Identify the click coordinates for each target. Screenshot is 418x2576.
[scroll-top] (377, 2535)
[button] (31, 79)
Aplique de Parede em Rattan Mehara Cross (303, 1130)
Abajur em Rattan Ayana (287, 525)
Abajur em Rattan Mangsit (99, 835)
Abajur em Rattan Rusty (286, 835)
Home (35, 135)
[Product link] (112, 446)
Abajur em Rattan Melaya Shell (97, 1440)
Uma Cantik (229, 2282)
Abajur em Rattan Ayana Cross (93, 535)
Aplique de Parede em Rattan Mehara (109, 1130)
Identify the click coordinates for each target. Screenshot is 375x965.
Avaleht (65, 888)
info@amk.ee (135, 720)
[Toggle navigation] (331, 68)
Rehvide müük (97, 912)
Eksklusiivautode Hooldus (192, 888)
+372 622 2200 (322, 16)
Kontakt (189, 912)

--

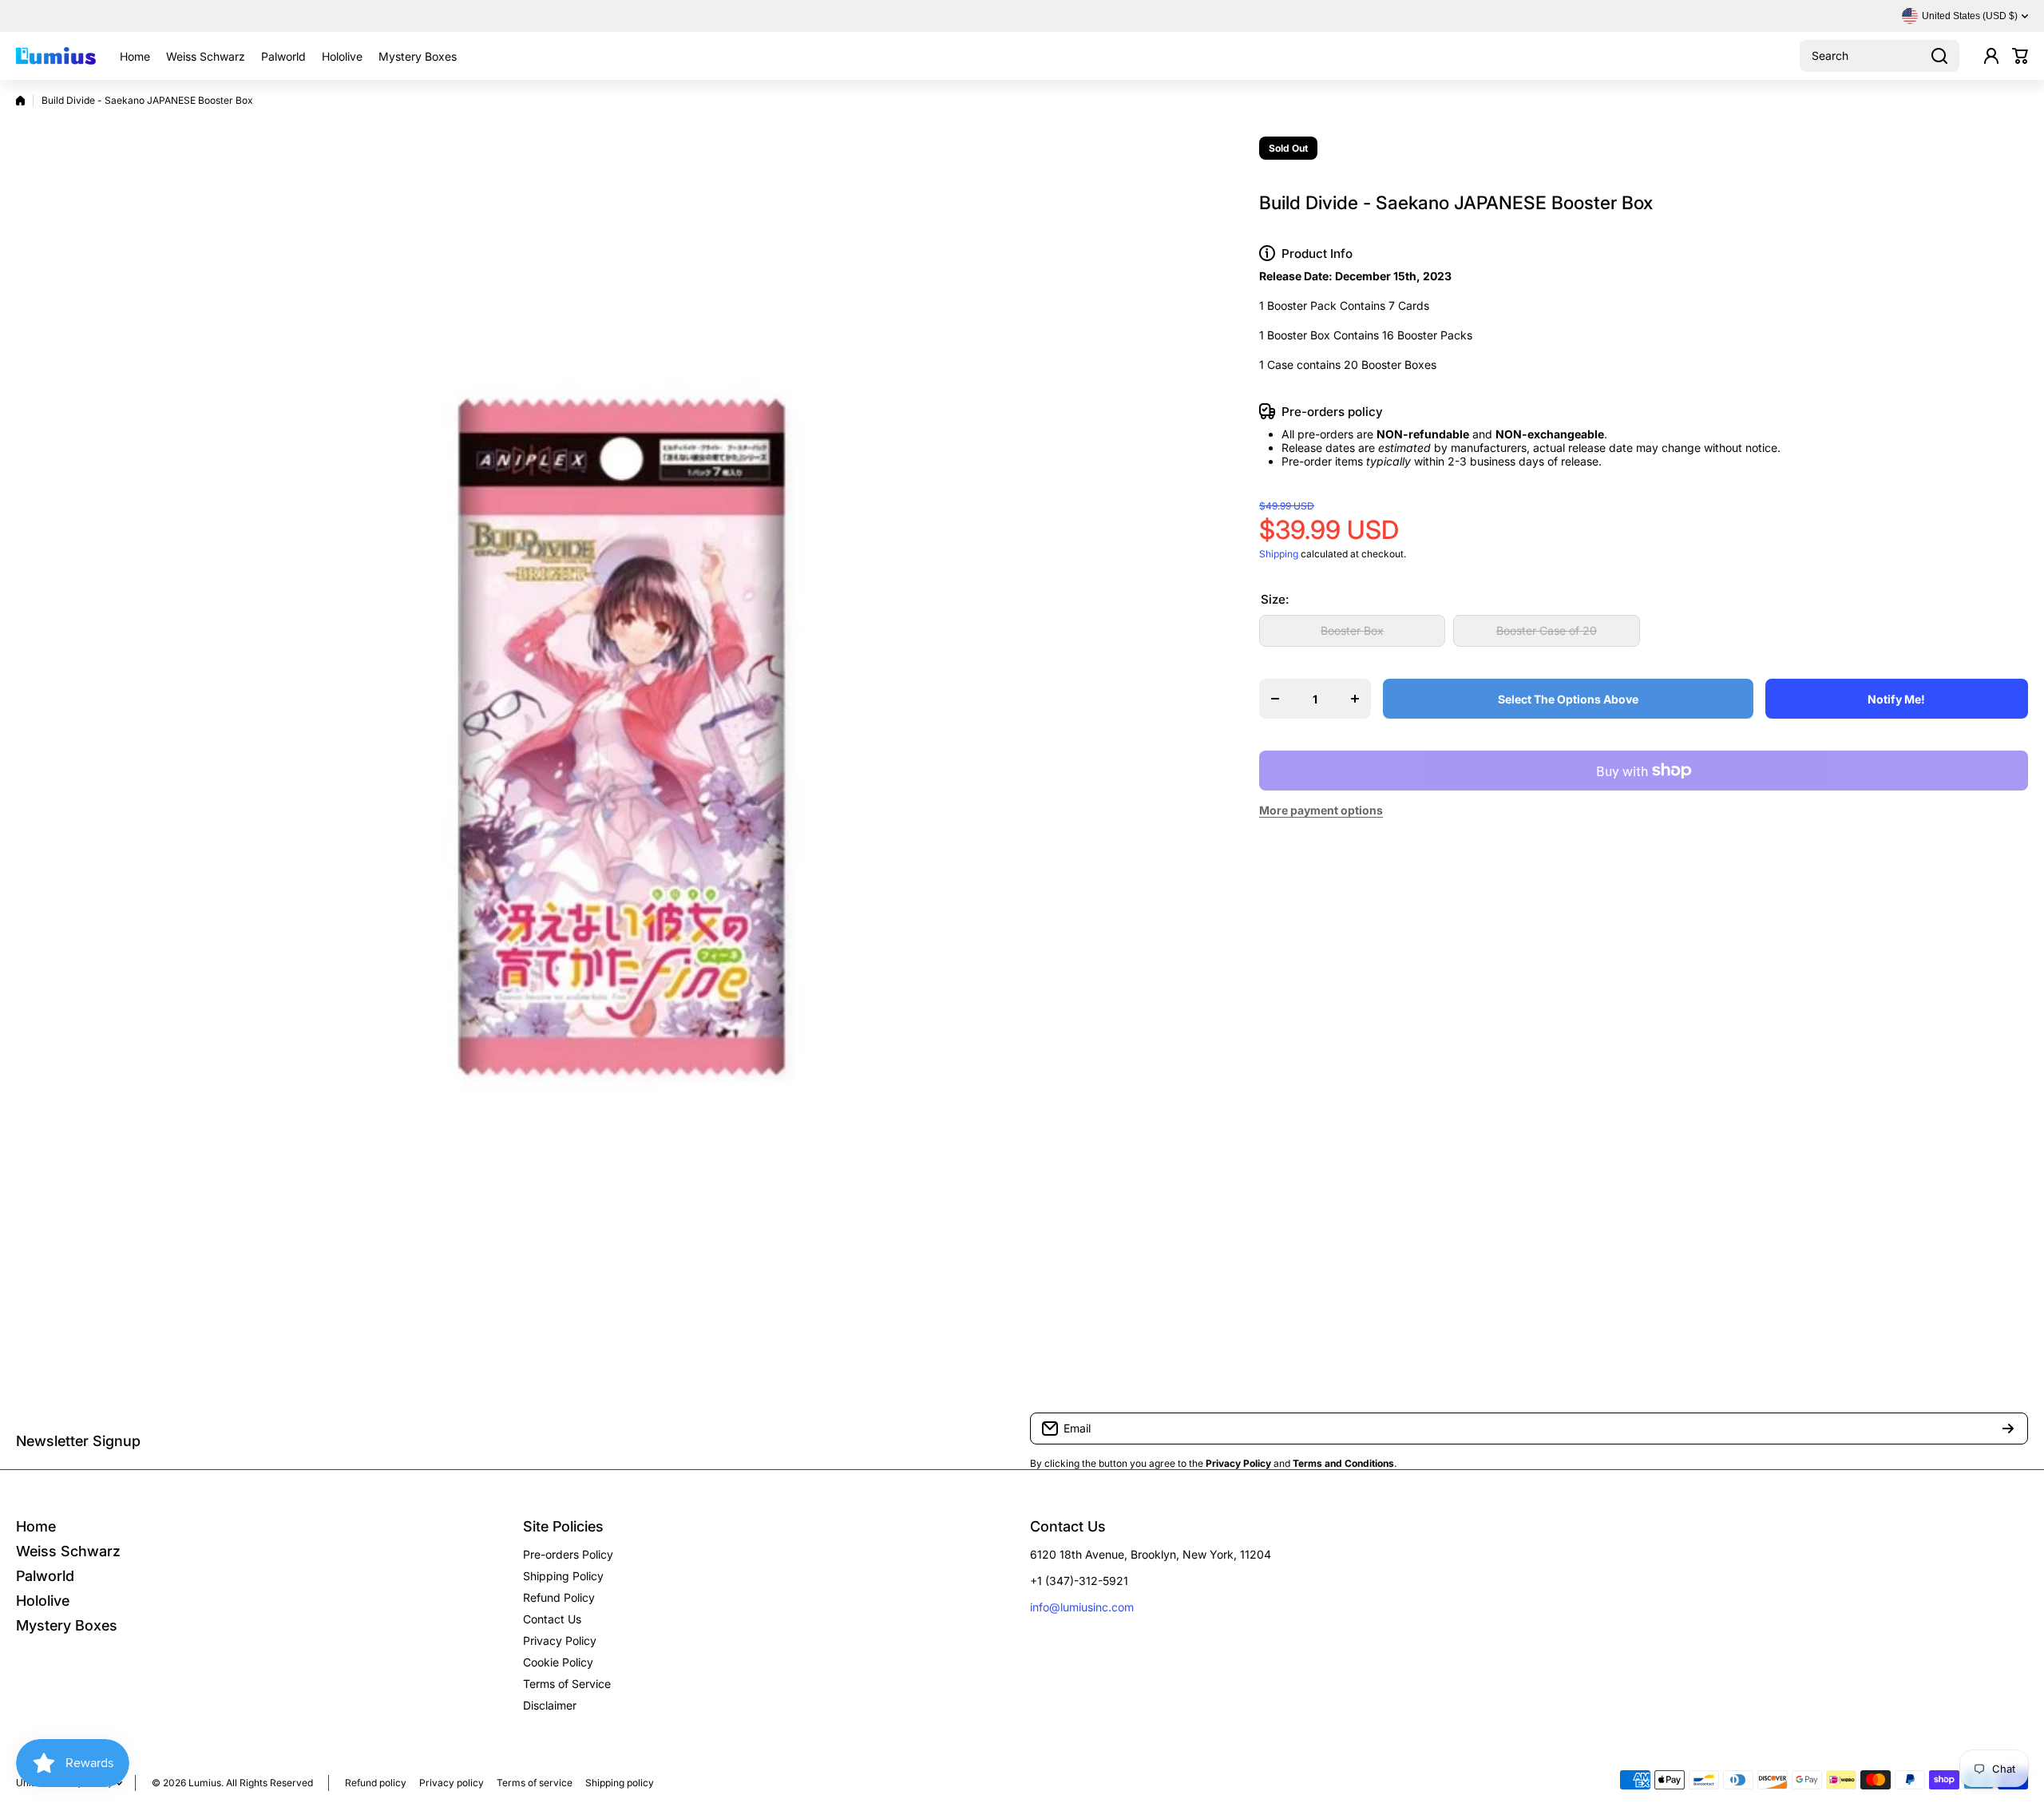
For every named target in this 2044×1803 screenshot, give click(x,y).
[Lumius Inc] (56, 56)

--

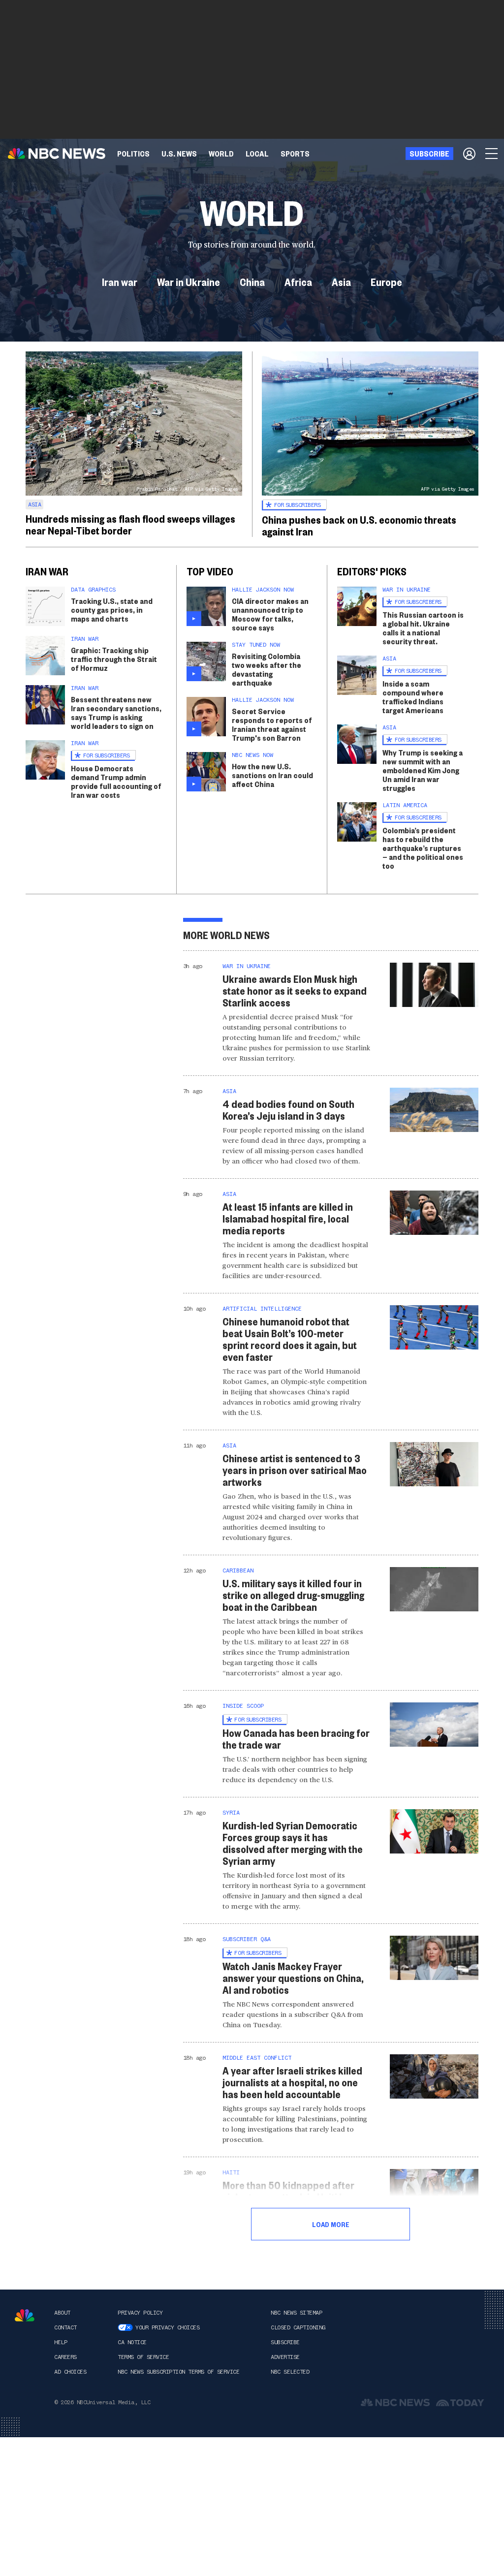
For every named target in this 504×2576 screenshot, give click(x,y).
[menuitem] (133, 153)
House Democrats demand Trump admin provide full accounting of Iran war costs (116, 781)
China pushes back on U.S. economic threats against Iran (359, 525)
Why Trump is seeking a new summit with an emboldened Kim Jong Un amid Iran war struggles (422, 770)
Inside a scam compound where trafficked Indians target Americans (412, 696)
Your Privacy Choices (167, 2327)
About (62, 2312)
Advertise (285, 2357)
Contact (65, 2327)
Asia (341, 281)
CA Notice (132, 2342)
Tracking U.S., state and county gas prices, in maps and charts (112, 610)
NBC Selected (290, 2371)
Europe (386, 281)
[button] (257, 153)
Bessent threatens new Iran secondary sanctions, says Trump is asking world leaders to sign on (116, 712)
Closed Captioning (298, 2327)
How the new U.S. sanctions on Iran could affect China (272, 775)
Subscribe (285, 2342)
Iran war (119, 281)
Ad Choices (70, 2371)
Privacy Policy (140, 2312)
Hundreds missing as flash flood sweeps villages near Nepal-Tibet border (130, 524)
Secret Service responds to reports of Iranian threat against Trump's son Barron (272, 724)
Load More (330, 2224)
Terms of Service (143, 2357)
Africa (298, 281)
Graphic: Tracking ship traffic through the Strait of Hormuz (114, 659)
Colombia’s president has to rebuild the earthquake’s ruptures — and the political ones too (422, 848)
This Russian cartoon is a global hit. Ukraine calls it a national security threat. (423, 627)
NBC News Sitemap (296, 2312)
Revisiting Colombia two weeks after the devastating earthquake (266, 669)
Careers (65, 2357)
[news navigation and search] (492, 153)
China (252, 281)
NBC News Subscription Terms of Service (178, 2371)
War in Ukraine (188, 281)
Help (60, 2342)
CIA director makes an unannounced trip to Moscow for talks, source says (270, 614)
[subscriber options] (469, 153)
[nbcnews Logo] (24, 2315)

## Your task
Above this task is a listing. Restate, word for word and with nothing added, the lines from the one with "For every named target in this 504×2576" through the one with "[nbcnews Logo] (24, 2315)".

## Reply to the exercise
For every named target in this 504×2576 screenshot, give click(x,y).
[menuitem] (133, 153)
House Democrats demand Trump admin provide full accounting of Iran war costs (116, 781)
China pushes back on U.S. economic threats against Iran (359, 525)
Why Trump is seeking a new summit with an emboldened Kim Jong Un amid Iran war struggles (422, 770)
Inside a scam compound where trafficked Indians target Americans (412, 696)
Your Privacy Choices (167, 2327)
About (62, 2312)
Advertise (285, 2357)
Contact (65, 2327)
Asia (341, 281)
CA Notice (132, 2342)
Tracking U.S., state and county gas prices, in maps and charts (112, 610)
NBC Selected (290, 2371)
Europe (386, 281)
[button] (257, 153)
Bessent threatens new Iran secondary sanctions, says Trump is asking world leaders to sign on (116, 712)
Closed Captioning (298, 2327)
How the new U.S. sanctions on Iran could affect China (272, 775)
Subscribe (285, 2342)
Iran war (119, 281)
Ad Choices (70, 2371)
Privacy Policy (140, 2312)
Hundreds missing as flash flood sweeps villages near Nepal-Tibet border (130, 524)
Secret Service responds to reports of Iranian threat against Trump's son Barron (272, 724)
Load More (330, 2224)
Terms of Service (143, 2357)
Africa (298, 281)
Graphic: Tracking ship traffic through the Strait of Hormuz (114, 659)
Colombia’s president has to rebuild the earthquake’s ruptures — and the political ones too (422, 848)
This Russian cartoon is a global hit. Ukraine calls it a national security threat. (423, 627)
NBC News Sitemap (296, 2312)
Revisiting Colombia two weeks after the devastating earthquake (266, 669)
Careers (65, 2357)
[news navigation and search] (492, 153)
China (252, 281)
NBC News Subscription Terms of Service (178, 2371)
War in Ukraine (188, 281)
Help (60, 2342)
CIA director makes an unannounced trip to Moscow for talks, source says (270, 614)
[subscriber options] (469, 153)
[nbcnews Logo] (24, 2315)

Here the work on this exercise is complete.